Given the record of liturgical dances in labyrinths of some northern French cathedrals, it certainly can be said the labyrinths were designed with “divine celebrations” in mind. Further, the possibility of prediction of the date of Easter by using a labyrinth, as at Chartres, as an abacus for implementing the computus algorithm would qualify for linking computus, labyrinth, and prediction (a mild form of prophecy) together in the mind of twelfth century computists and labyrinth designers.


Therefore, the facts reported by Faith Wallace (“Number Mystique” in Early Medieval Computus Texts” in Koetslier 2005, 2005, 191, n. 38), namely that “probably the oldest extant computus MS (Vatican City BAV Reg. lat. 2077) contains, apart from Paschal tables, a treatise on the seven prophetic weeks, and a wind-rose: In short a representation of allegorical numerology” would appear to establish a connection between computus and prophecies early on.


This may therefore be an element in favor of the plausibility of the authenticity of the Malachy Prophecy which links prophecy, the numerology of the Easter cycle, and the design of the Chartres labyrinth.


(70) Ménestrier,1689.


(71) his argument is picked up by the Spanish Benedictine Benito Feijoo in the 1730s.


(72) Cucherat 1873, 61-241.


(73) Lignum is “wood,” more specifically “fire wood” but also “tree.” De Wion’s book is a panegyric of famous men of the Benedictine order.
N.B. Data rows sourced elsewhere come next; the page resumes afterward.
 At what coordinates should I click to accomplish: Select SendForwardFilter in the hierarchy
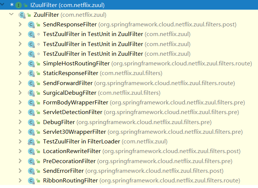pos(68,83)
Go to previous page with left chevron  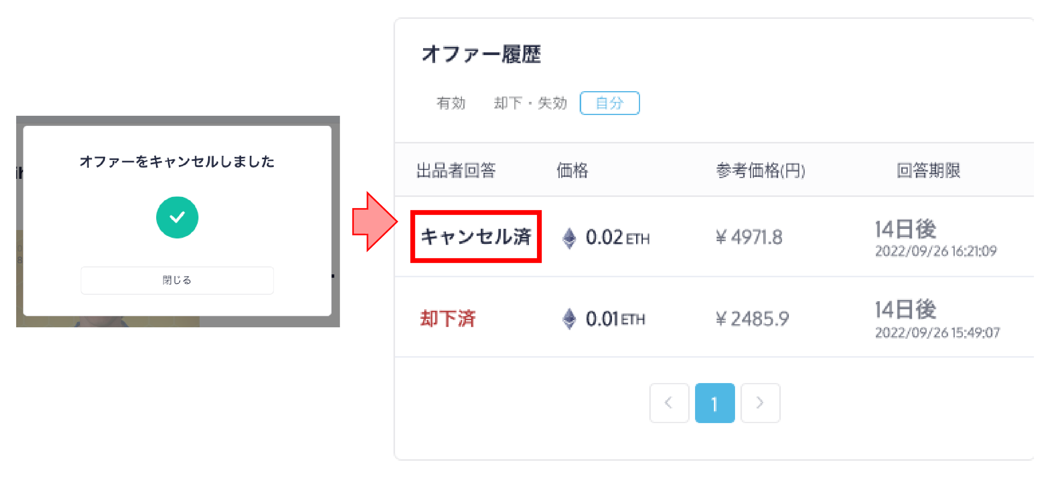(x=669, y=403)
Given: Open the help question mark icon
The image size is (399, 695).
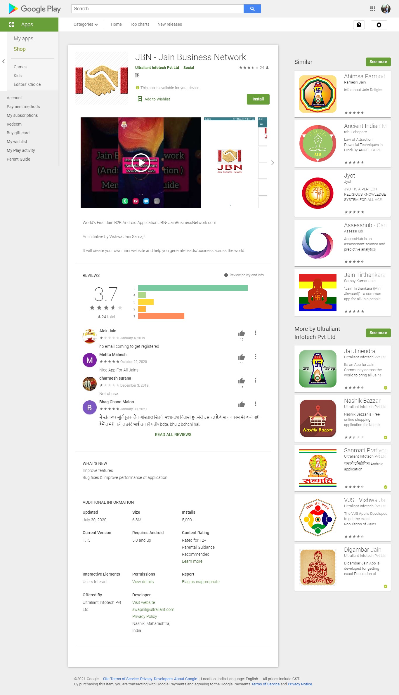Looking at the screenshot, I should (x=359, y=25).
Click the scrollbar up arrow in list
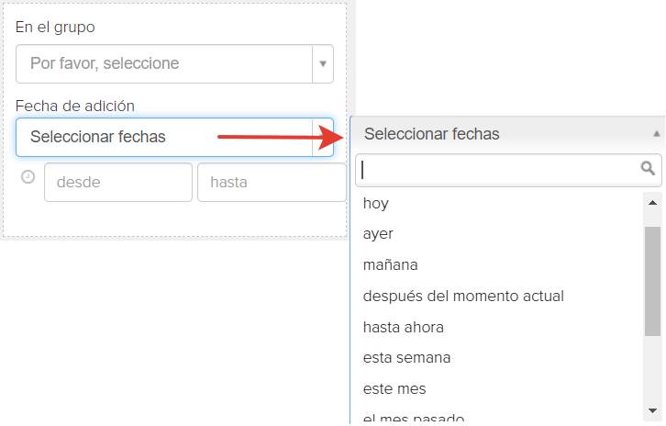 [653, 203]
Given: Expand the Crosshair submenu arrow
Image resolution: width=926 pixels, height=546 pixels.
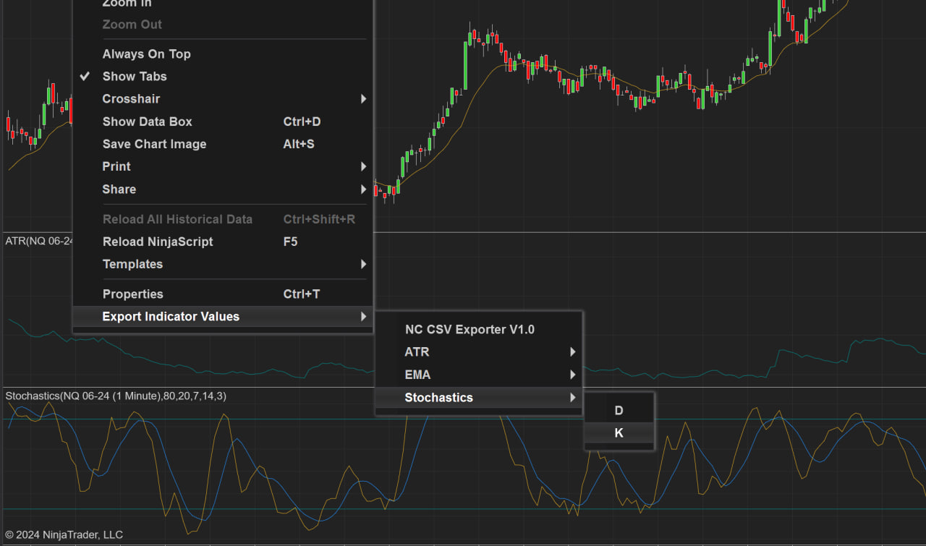Looking at the screenshot, I should tap(363, 99).
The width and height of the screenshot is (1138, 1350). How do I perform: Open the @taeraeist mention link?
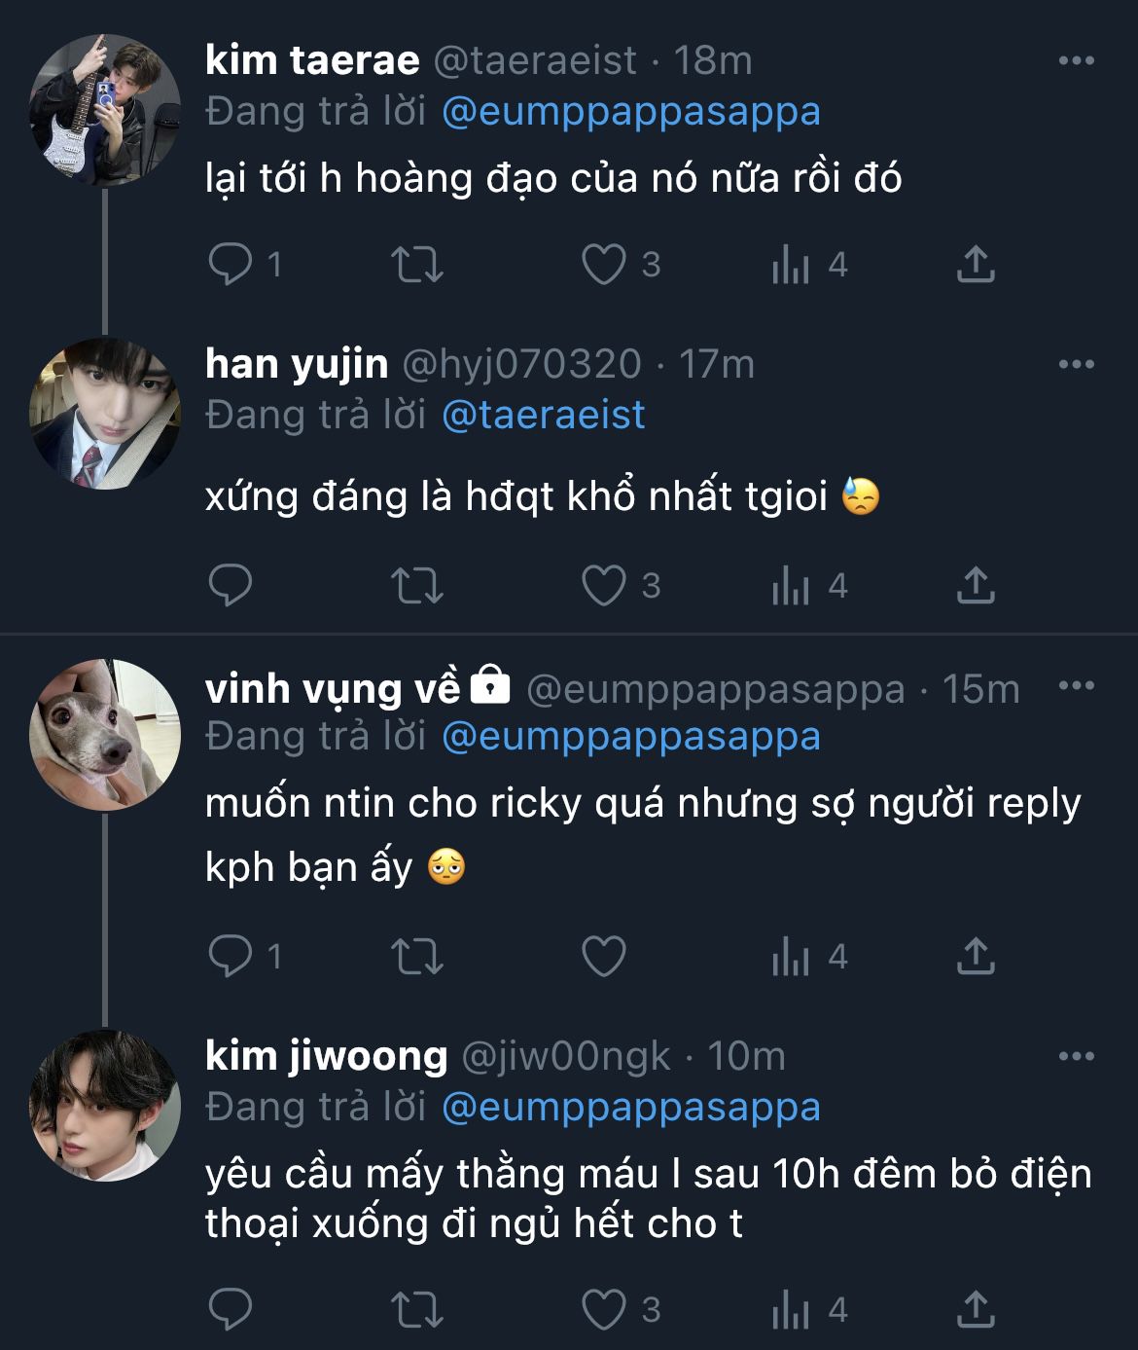543,416
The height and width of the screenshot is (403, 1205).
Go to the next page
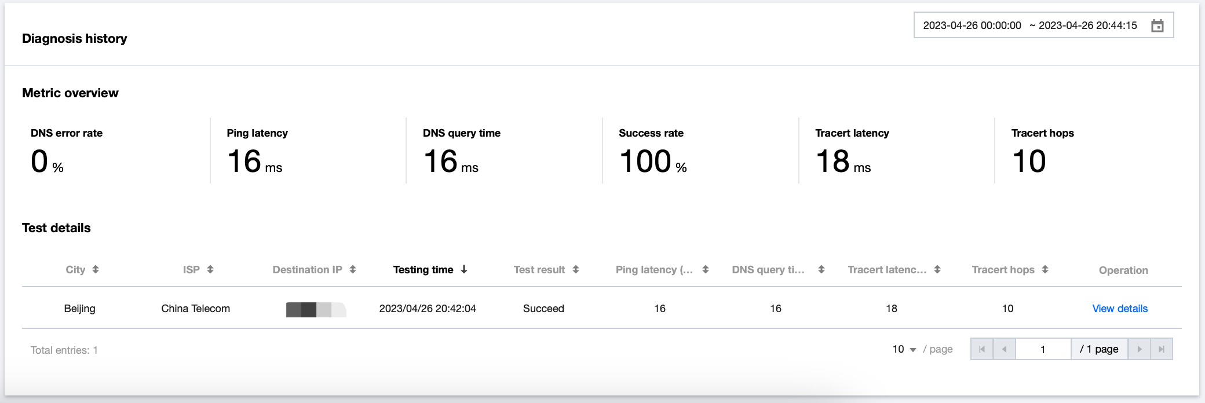pos(1140,349)
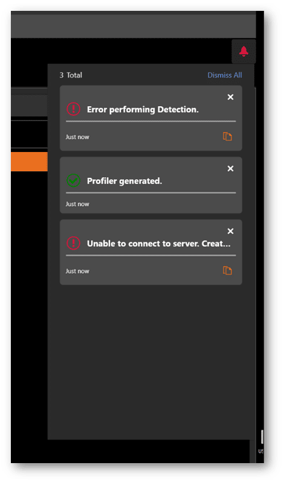Click the Just now timestamp under Unable to connect
Viewport: 284px width, 483px height.
(x=77, y=271)
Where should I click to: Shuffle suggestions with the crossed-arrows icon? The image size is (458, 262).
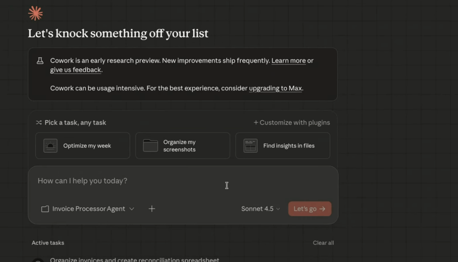pyautogui.click(x=39, y=123)
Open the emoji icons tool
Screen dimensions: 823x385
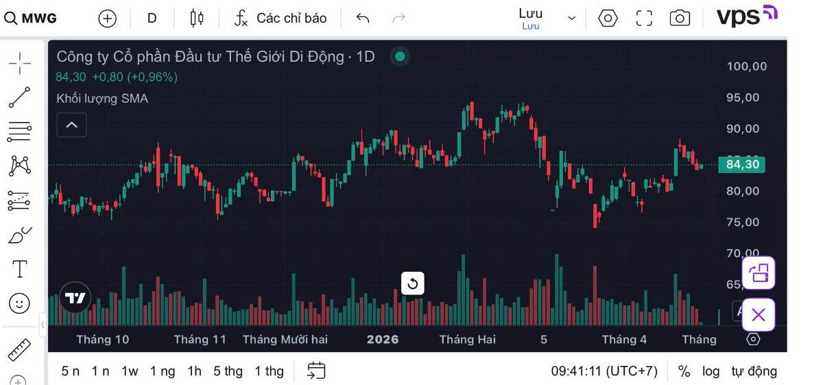tap(20, 303)
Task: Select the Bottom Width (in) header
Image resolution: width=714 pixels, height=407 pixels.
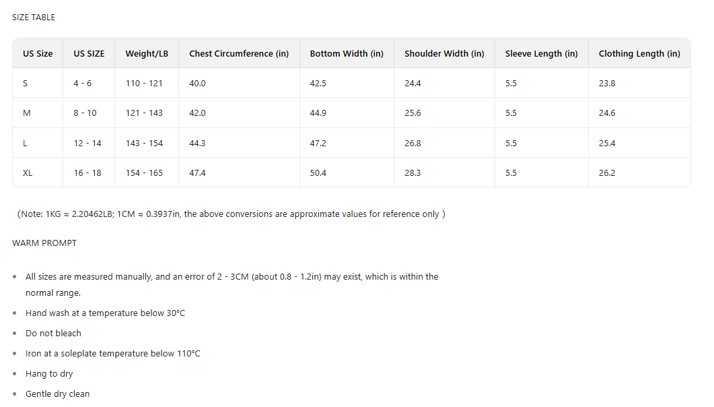Action: [347, 54]
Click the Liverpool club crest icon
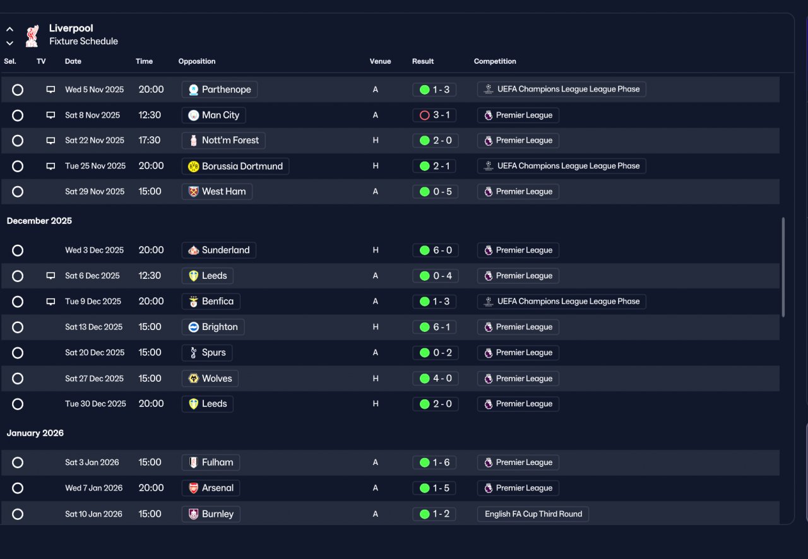 [32, 35]
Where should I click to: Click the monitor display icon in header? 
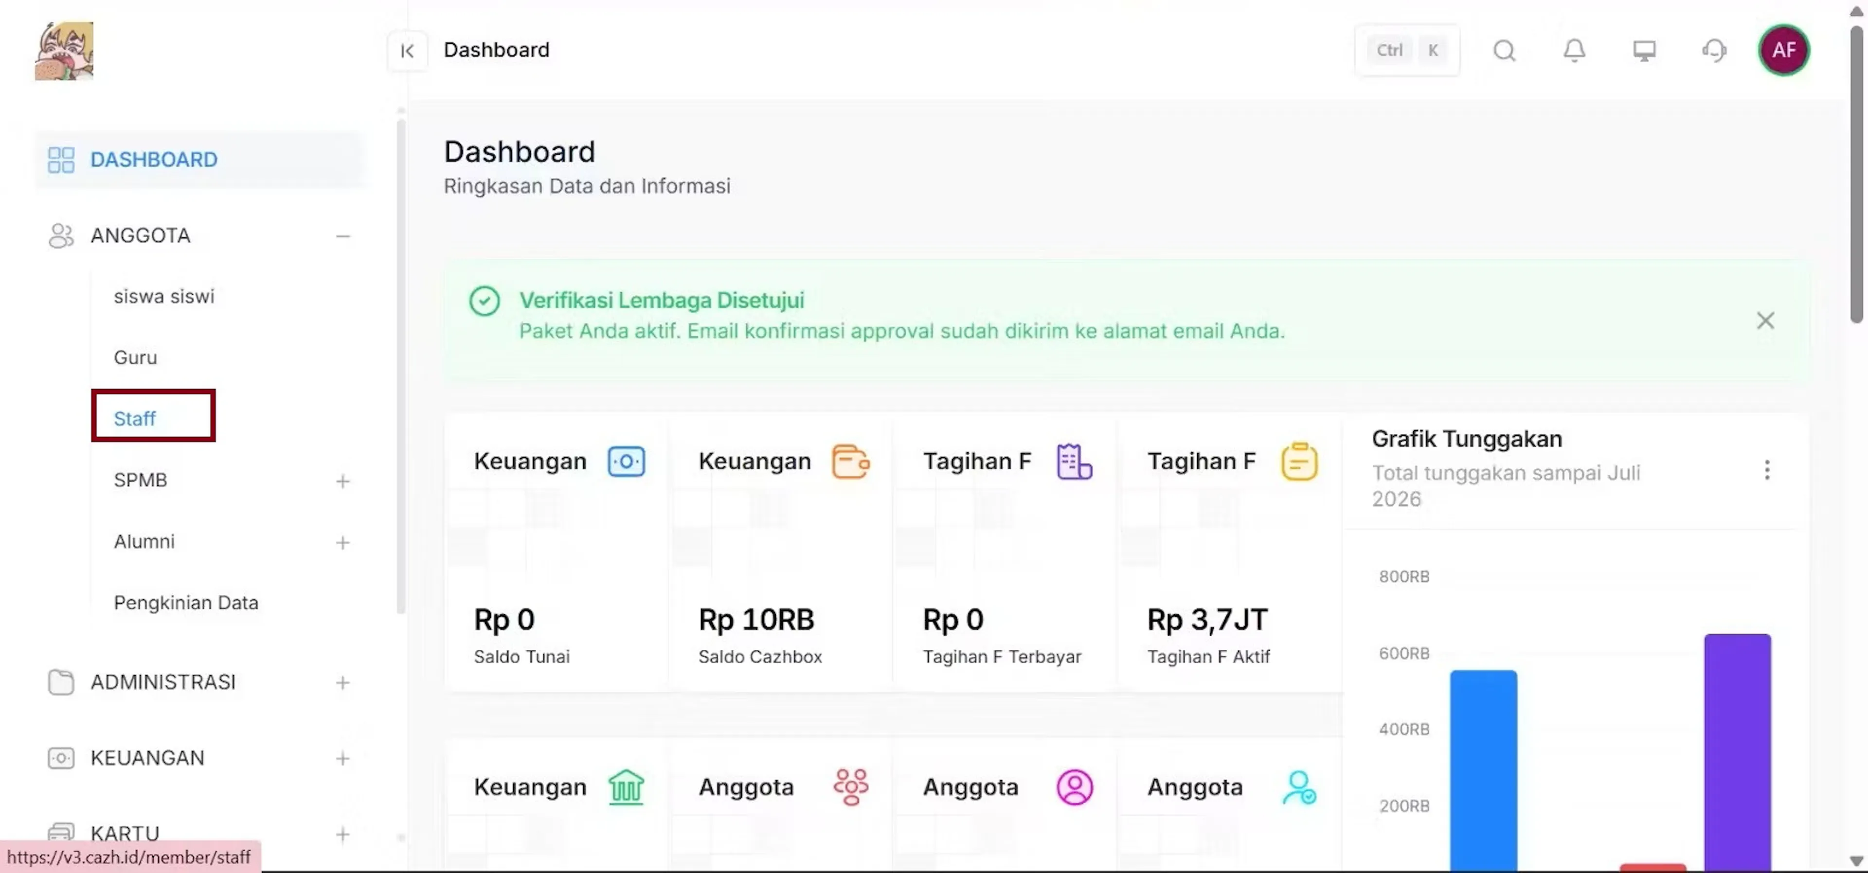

Malachy was a Cistercian following also Benedict’s Rule. There is probably a play on the word lignum: these men forming a tree of life but also consummated (as firewood) by the love of Christ and the glory of his Church or who have been tried by fire. The word lignum in Medieval Latin is also evocative of the True Cross.


(74) Thibaut,1951.


(75) Giacconius, the expert to whom De Wion had turned to make sense of the descriptions, had written a history of the popes. Some, according to Thibaut, even conjectured that Giacconius wrote the description himself together with the commentaries while Thurston (1915, 120-161) detects in the text borrowings from Onuphius Panvinius, one of the great historians of the Renaissance who had published at Venice in 1557 Romani Pontifices (some notes on the Roman pontiffs).


(76) This forger would have, in some ways, also been able to get rid of all manuscripts that did not carry his alterations (Thibaut, 1951, 15) a rather bold and unlikely event or possibility.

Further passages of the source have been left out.